Let us say I have a simple network defined in the following image:
(I have this confusion of what to choose, Bayesian or Markov, because my nodes may have cycles, but they would have directions as well. I am thinking of markov networks as generalization of Bayesian. This may be a different question altogether, but it should not matter much for our question at hand)
This graph is something I would call distribution X.
I am interested in
posterior P(y | X, e, h),
where (y belongs_to Y), and Y is a random variable representing the output,
for the prior, we can assume Y is Normally distributed (at least for the time being)
e is a set of external parameters.
This is some information outside of the distribution which has strong correlations to some y belongs_to Y.

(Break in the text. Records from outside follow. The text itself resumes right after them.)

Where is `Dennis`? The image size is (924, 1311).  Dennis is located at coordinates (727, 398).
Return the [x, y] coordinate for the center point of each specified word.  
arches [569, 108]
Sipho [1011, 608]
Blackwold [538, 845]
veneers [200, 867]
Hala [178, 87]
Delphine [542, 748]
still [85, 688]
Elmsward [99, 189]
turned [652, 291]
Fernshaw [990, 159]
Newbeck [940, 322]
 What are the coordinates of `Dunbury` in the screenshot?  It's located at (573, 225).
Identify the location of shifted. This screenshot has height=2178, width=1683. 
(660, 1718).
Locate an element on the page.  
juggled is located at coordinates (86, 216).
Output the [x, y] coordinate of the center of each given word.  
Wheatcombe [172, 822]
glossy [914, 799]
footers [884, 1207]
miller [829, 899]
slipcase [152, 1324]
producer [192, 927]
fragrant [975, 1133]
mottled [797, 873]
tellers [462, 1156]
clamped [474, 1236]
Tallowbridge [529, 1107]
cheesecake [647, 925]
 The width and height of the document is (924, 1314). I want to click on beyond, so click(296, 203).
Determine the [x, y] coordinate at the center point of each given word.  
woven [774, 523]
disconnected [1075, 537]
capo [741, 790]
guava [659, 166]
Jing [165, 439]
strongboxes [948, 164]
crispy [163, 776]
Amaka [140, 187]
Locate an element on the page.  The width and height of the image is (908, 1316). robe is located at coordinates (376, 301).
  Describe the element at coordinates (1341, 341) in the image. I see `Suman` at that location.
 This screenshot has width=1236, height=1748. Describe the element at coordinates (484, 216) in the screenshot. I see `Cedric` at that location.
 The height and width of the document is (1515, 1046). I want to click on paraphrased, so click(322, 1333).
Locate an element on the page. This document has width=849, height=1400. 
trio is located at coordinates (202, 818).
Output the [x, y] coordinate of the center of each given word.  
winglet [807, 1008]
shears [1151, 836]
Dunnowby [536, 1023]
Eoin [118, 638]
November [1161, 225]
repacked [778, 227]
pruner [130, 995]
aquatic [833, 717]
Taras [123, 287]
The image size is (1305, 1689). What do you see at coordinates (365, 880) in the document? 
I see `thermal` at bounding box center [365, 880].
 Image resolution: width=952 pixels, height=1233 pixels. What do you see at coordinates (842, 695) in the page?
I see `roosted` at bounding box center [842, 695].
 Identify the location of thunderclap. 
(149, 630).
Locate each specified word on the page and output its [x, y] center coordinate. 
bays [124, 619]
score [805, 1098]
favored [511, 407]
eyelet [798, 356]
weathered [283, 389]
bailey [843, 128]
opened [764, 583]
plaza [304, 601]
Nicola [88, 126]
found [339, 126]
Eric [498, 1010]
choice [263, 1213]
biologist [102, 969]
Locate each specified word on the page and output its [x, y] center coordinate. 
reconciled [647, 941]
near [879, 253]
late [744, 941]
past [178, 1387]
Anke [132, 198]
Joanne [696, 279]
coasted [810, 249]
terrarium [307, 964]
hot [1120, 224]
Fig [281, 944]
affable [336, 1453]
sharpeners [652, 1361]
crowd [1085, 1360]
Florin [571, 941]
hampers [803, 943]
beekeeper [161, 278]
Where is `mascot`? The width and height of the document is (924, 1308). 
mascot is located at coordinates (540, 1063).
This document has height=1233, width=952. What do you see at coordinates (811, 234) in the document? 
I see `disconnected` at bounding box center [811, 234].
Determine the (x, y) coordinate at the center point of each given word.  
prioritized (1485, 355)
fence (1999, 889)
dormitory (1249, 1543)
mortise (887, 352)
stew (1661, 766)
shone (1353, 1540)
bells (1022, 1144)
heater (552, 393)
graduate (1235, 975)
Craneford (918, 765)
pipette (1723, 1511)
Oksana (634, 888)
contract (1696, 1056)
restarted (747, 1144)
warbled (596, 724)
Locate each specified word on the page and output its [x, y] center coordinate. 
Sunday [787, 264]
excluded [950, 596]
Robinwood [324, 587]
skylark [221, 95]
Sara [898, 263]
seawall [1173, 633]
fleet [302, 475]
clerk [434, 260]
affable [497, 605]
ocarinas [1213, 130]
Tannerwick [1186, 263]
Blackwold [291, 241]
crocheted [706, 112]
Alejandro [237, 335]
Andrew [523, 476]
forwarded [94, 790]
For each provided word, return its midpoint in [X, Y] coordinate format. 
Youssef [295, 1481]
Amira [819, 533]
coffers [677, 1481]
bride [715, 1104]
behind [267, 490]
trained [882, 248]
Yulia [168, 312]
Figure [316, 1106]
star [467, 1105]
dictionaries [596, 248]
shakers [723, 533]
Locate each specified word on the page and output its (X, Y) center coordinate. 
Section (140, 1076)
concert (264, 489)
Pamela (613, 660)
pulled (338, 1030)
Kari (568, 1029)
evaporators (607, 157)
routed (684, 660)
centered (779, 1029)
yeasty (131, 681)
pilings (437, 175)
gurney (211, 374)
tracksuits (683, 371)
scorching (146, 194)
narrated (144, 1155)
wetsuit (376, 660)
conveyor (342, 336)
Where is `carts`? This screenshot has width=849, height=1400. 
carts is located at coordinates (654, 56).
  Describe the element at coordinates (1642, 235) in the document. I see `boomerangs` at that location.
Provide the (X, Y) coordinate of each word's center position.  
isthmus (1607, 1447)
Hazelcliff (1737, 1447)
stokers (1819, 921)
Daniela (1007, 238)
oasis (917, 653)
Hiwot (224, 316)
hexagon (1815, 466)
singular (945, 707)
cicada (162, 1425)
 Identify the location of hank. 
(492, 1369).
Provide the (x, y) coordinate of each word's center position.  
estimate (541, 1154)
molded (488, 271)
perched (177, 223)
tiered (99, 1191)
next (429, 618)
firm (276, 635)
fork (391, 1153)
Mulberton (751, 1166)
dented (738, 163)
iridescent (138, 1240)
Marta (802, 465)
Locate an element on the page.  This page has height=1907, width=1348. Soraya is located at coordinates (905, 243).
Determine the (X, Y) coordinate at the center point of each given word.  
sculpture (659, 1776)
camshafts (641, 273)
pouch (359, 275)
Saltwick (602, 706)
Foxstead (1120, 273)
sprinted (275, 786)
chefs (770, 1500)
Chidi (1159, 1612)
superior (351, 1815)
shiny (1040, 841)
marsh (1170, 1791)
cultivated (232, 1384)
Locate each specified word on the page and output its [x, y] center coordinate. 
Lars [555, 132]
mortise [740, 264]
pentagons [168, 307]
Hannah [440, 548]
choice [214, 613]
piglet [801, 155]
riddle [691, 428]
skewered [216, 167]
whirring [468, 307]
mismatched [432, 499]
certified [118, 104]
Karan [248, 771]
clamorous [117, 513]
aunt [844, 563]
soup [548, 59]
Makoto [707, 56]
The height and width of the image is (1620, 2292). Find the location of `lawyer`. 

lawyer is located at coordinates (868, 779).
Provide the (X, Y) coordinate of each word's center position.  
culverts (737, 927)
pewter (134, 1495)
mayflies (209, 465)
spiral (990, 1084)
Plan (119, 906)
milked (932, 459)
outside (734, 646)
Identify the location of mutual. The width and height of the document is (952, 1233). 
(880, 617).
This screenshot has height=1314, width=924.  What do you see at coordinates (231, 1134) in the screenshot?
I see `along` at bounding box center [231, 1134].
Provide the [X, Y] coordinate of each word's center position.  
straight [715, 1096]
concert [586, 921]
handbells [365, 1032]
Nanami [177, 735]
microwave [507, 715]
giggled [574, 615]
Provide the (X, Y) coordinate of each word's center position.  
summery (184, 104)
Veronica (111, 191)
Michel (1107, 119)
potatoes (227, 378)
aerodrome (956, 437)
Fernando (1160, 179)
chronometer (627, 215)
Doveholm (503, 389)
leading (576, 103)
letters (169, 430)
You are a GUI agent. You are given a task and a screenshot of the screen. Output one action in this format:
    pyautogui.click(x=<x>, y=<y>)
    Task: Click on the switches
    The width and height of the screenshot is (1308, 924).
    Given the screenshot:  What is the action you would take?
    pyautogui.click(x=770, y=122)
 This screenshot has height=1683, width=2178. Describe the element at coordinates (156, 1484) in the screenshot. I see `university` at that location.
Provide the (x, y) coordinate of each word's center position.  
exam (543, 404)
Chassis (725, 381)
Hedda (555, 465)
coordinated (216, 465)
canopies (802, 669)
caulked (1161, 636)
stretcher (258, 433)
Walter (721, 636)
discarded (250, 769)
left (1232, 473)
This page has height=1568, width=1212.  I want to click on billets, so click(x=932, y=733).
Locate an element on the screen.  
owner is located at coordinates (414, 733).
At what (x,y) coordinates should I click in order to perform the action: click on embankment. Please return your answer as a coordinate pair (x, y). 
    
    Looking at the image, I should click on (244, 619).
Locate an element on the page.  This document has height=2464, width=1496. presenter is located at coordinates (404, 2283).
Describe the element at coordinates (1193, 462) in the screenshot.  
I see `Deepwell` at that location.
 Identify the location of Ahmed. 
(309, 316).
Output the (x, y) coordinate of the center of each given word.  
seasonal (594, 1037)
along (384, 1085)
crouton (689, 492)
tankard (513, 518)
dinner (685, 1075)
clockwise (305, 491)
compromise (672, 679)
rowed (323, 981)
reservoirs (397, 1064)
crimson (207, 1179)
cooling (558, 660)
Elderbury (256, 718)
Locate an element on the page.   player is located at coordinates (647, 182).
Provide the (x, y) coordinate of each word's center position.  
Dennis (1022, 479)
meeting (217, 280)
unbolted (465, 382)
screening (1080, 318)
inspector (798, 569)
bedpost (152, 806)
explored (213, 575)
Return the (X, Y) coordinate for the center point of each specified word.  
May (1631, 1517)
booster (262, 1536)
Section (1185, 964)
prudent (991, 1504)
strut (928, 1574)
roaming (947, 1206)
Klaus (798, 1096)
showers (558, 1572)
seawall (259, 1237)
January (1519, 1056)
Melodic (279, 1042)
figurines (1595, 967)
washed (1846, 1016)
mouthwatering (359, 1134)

h is a history of selection.
How do I plan to update the distribution:
Use MCMC to sample from X.
- For each proposal of the sample, accept or reject it based on some (step?) function/ method f(ā¦). The parameters for this method will be e, proposal (this will be some node in the network), h (history), C (some contextual information). I want to have a custom evaluation of the proposal, rather than having some logp of previous sample determine the acceptance or rejection.
- If proposal is accepted, then the probability values in the original distribution X (mentioned above) would change. (for example, if node A was proposed and accepted, the probability of moving from Z to A would increase. In next iteration, if B is proposed and accepted, the probability of moving from A to B would increase (hence some other probabilities might decrease a bit), so on and so forth)
- Over the period of time, after a burn-in time, My original distribution X would have shifted to a posterior distribution, to which I can simply pass the (e) and get the appropriate node.
Now my specific questions are: Well, how do I go about each step? I understand MCMC at theorotical level, but do not know the APIs. How do I access the proposal? Where do I write a custom acceptance/ rejection code? How do I send the proposal to this location? I do not mind updating the probabilities of the distribution myself, but would like to know whether there is an automatic way? Once I have the iterations performed, how to use model with external parameters āeā ?
I thank you for your patience because English is no my fluent language. So expressing the problem may be little longer than required.